_Directions for this task_.
Express everything from the line containing "Select the Защита" down to the end of the entries as a Markdown table with the columns Row and Line, numbering each line and skipping blank ones. Leave the pictures out.

[Document and screenshot pointing entries]
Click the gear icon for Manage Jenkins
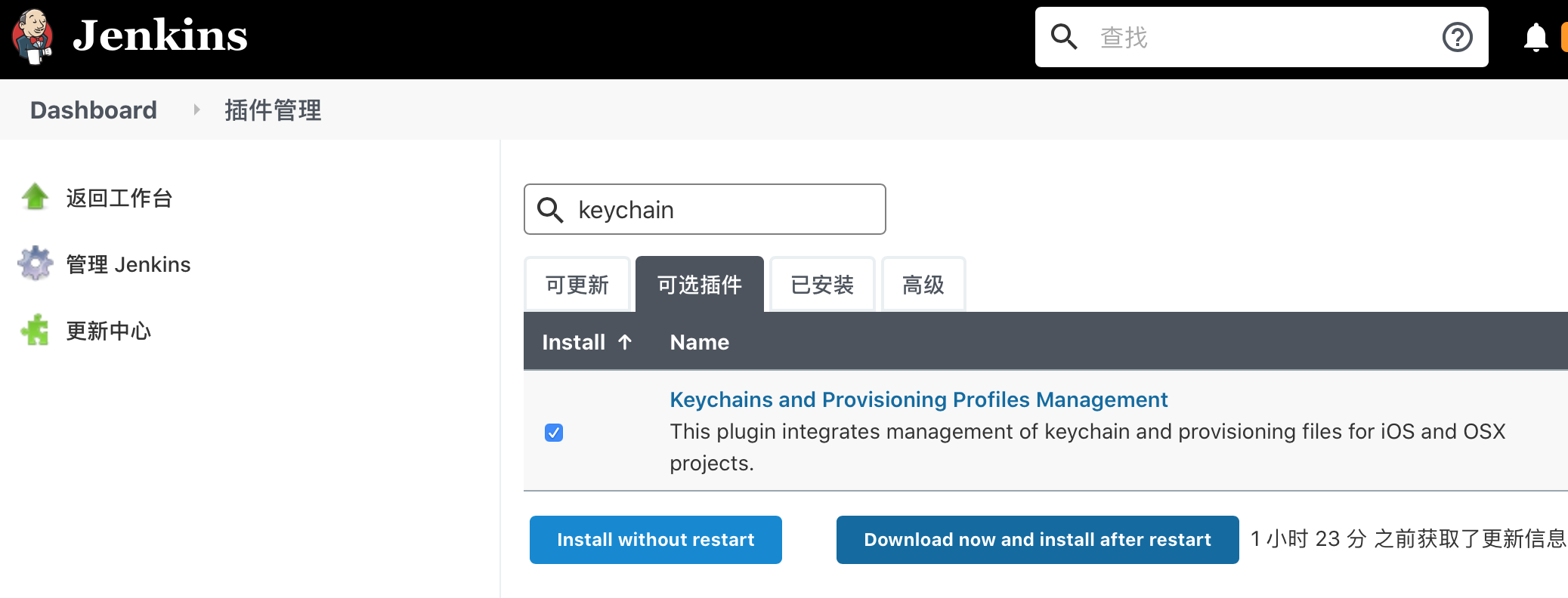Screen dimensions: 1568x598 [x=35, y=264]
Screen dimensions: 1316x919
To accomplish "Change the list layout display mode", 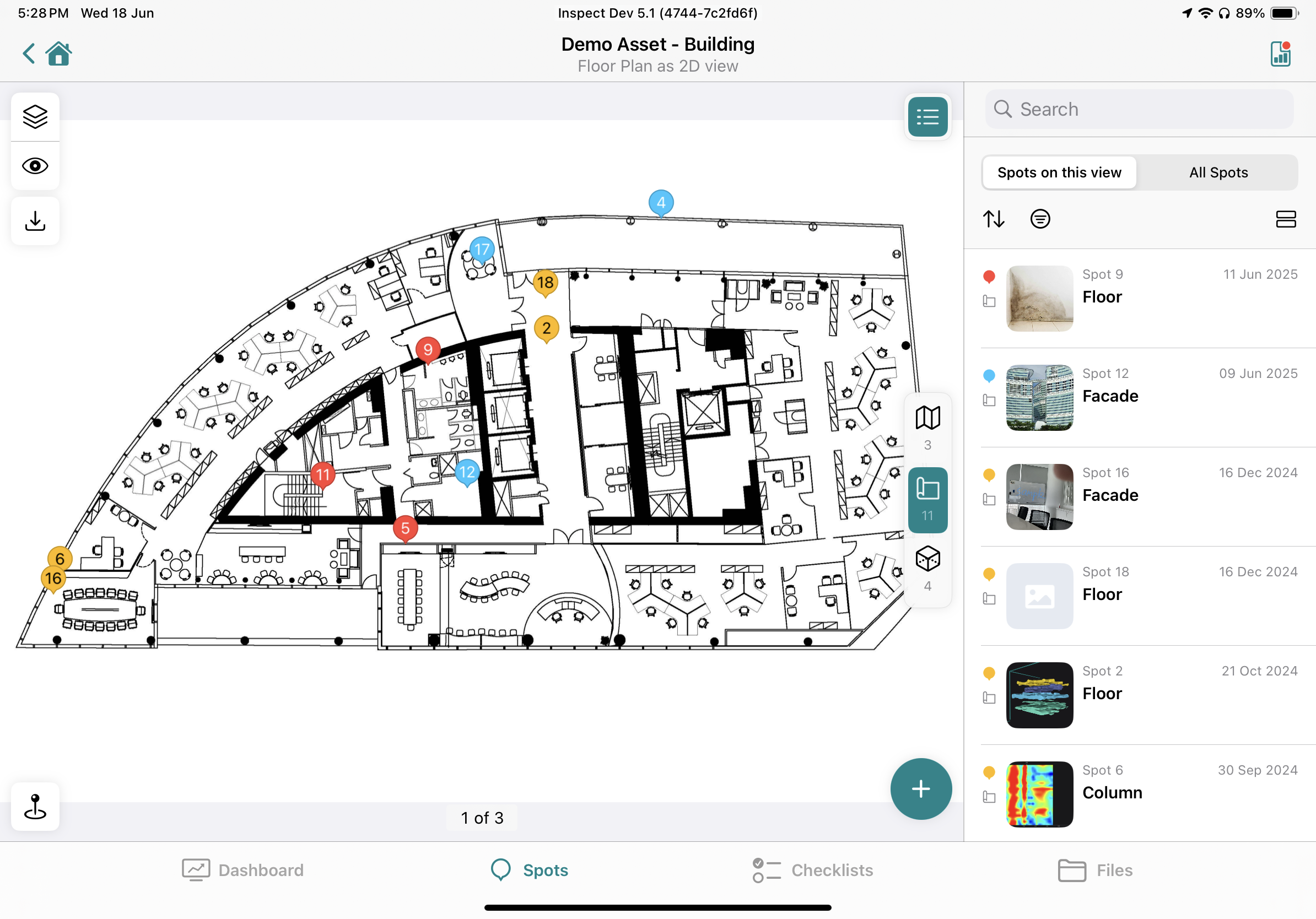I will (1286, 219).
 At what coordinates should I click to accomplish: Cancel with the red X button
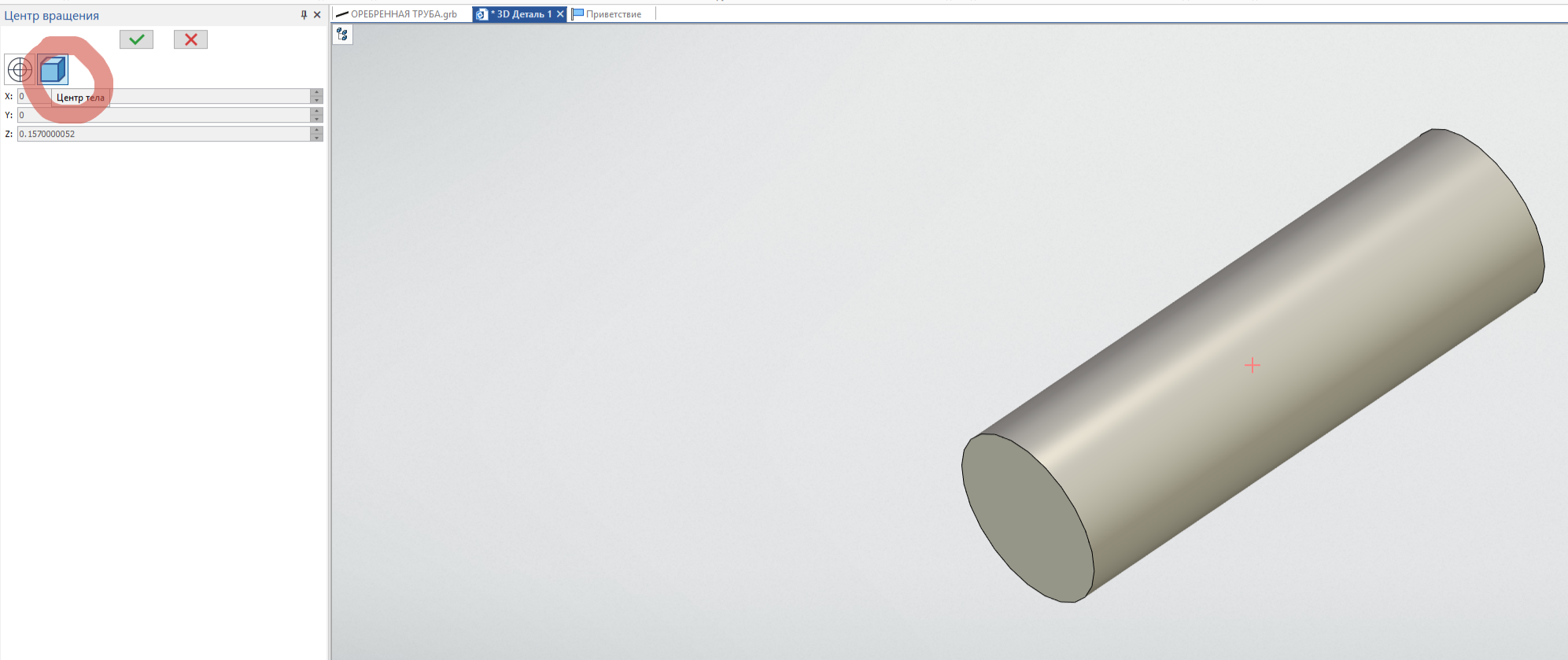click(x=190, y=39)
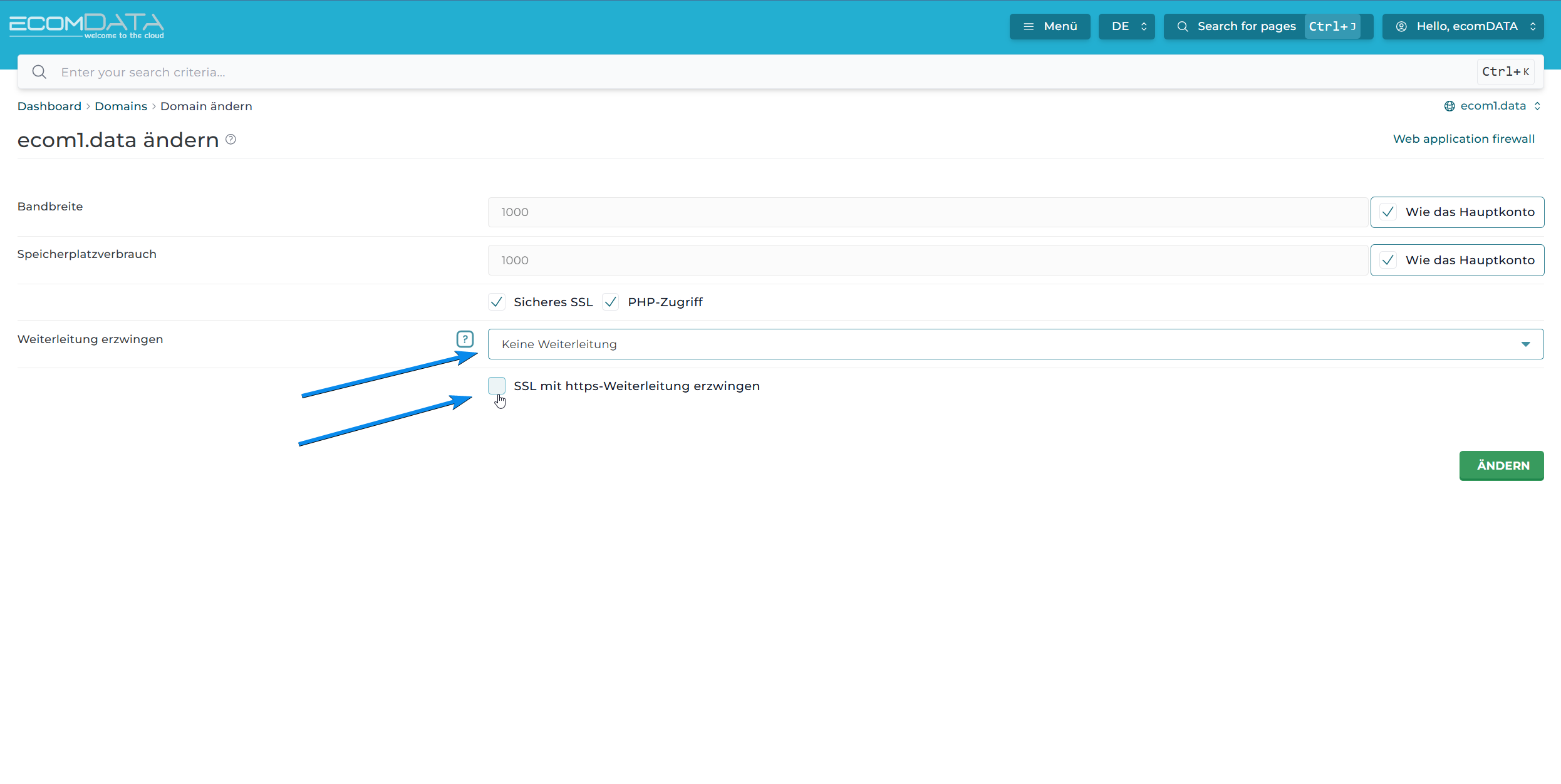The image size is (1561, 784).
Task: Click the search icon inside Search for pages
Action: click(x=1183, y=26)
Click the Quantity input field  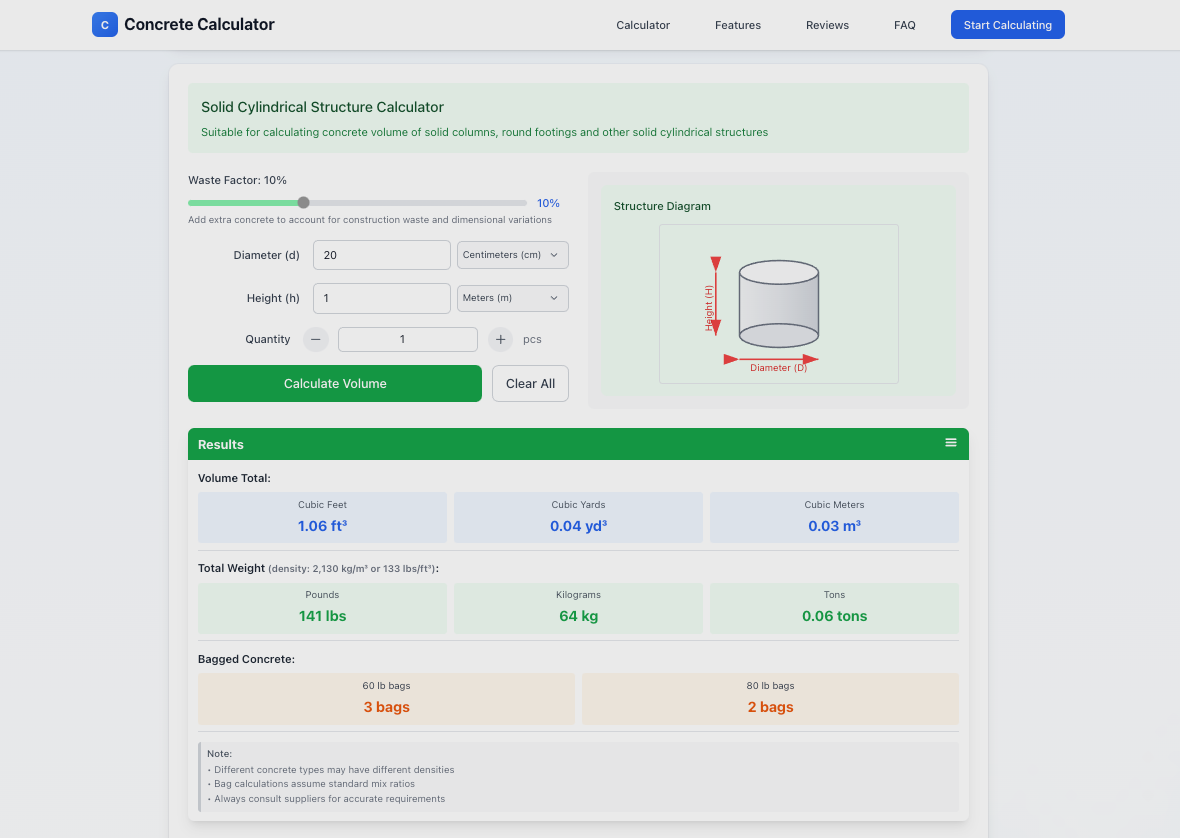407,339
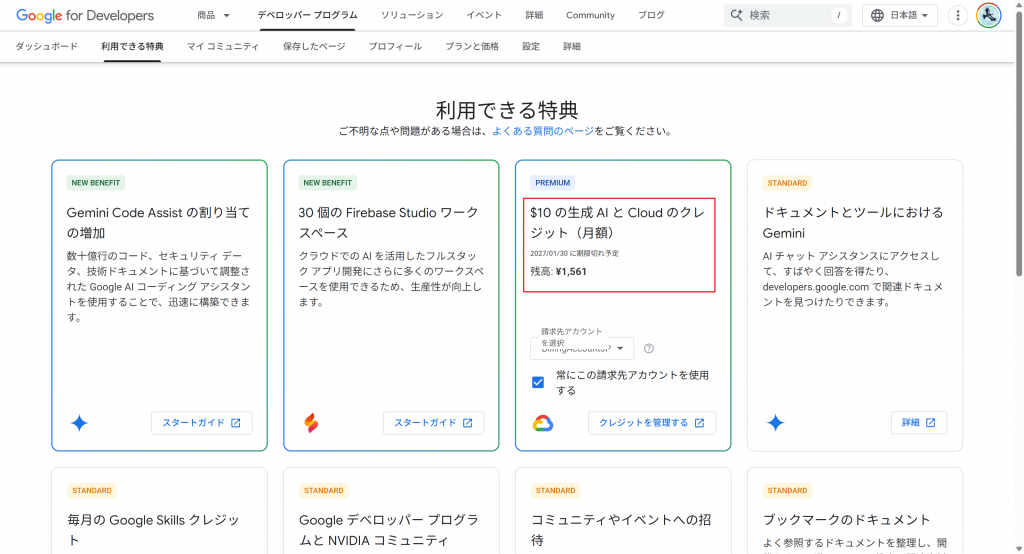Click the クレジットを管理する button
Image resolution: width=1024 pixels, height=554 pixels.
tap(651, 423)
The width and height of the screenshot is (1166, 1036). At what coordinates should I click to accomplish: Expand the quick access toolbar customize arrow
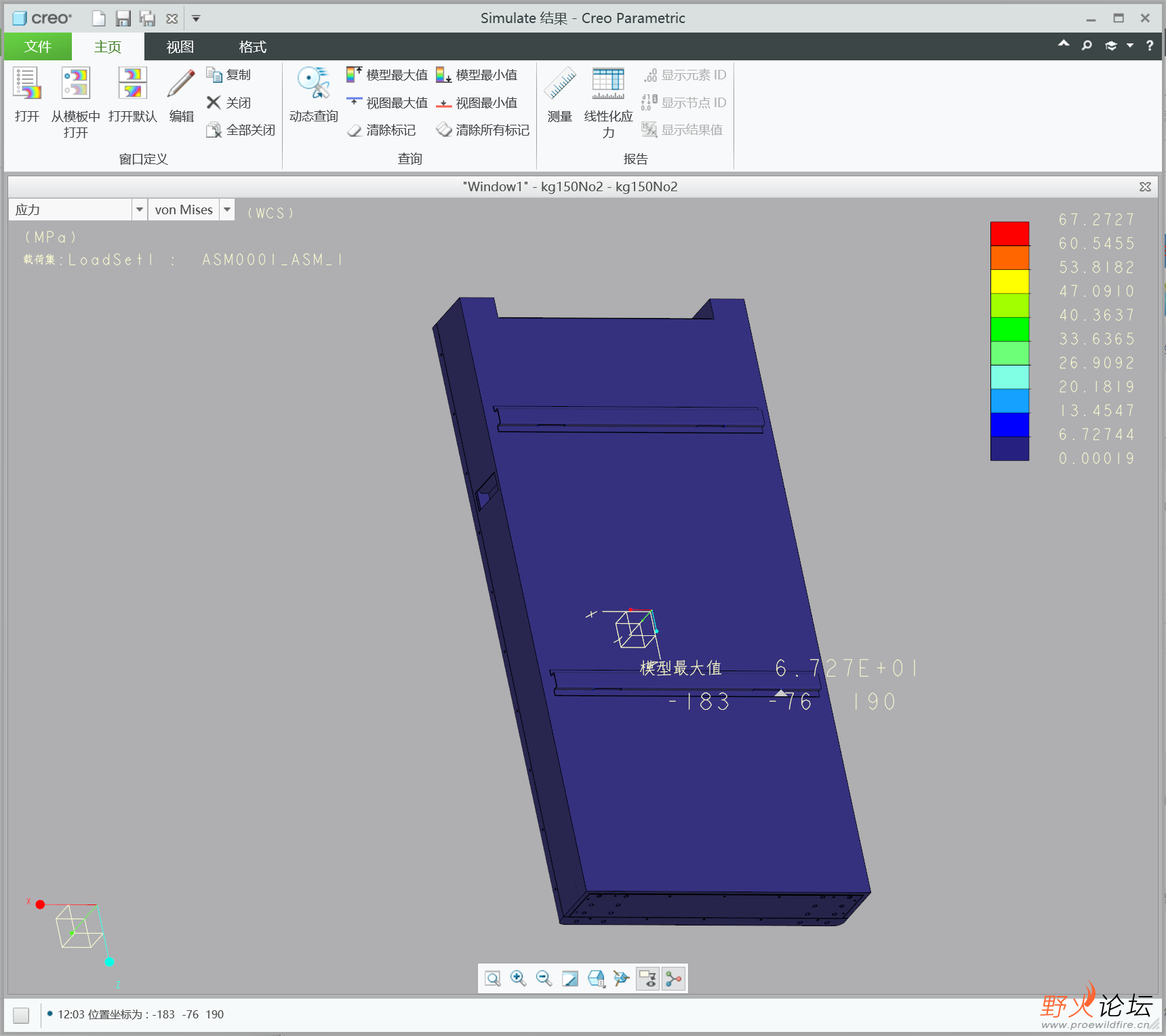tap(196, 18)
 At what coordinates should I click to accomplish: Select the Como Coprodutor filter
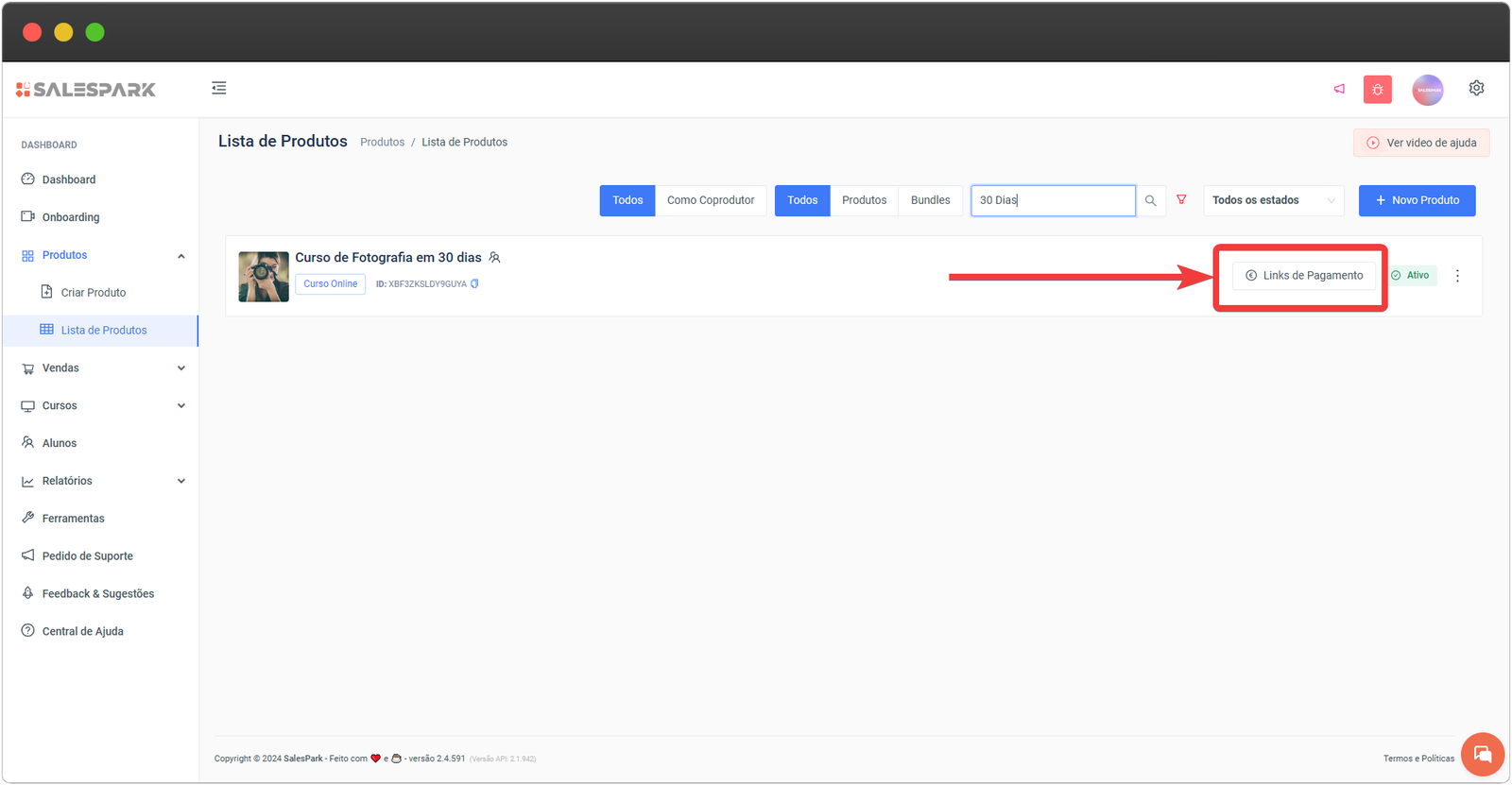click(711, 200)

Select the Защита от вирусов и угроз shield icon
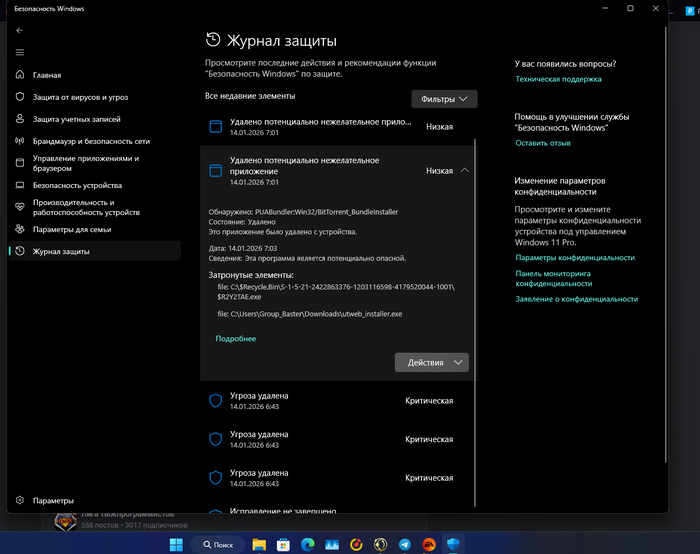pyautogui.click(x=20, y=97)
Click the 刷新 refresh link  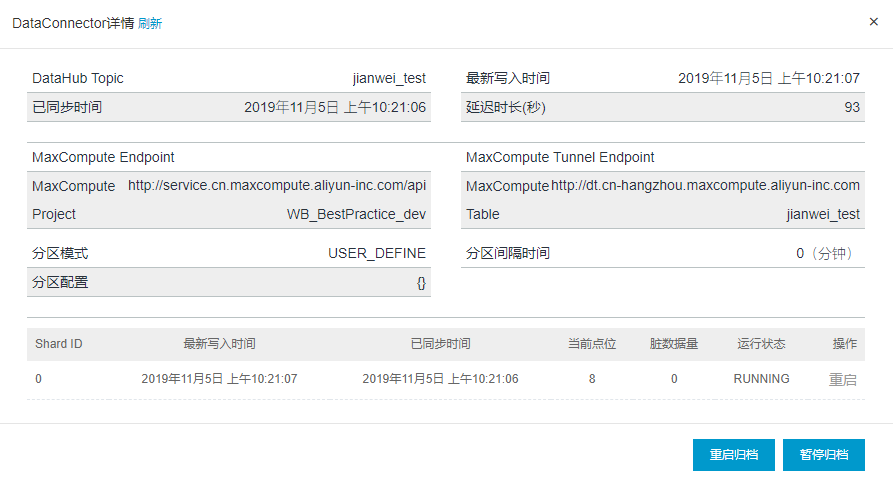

_Finished exercise_.
| Row | Line |
|---|---|
| 1 | Select the Защита от вирусов и угроз shield icon |
| 2 | pyautogui.click(x=20, y=97) |
| 3 | Click the 刷新 refresh link   |